Iran’s lone female minister faces backlash over “Ardabilgate” airport incident

Iran’s Transport and Urban Development Minister Farzaneh Sadegh Malvajerd has become the focus of a political scandal dubbed “Ardabilgate” after reportedly refusing a baggage inspection at Ardabil airport, Iranian media said.
Sadegh, the only woman in President Masoud Pezeshkian’s cabinet, had attended a trilateral meeting with Azerbaijan and Russia in Baku on the North–South transport corridor before returning by road to Ardabil. Witnesses said she refused a bag check and left the terminal in anger, threatening to “seal the airport doors.” She later traveled to Tehran by car instead of flying.
The airport’s director, Mohammad Kasabi, was dismissed the next day, though Iran’s Airports and Air Navigation Company denied any link between the firing and the incident.

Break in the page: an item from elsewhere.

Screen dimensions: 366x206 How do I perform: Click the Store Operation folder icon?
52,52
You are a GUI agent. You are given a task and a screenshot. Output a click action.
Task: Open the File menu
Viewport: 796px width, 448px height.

Conservative lawmakers demanded an inquiry into why the minister declined the security check, while reformist outlets said the case was being exploited for political reasons.

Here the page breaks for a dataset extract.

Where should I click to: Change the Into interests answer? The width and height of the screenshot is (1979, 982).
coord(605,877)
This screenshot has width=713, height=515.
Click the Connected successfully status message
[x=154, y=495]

Analysts quoted by Iranian and Azerbaijani media said conservatives opposed to the reformist wing of Pezeshkian’s government had amplified the episode to attack both the president and a female minister. Official sources in Tehran, meanwhile, accused “pro-Zionist media” abroad of trying to discredit Sadegh’s Baku visit, where progress was reportedly made on accelerating the North–South corridor project.
The contents of the minister’s bag remain unknown, but experts said her dismissal is unlikely, as all ministers are confirmed by Supreme Leader Ayatollah Ali Khamenei, whose personnel decisions are rarely challenged.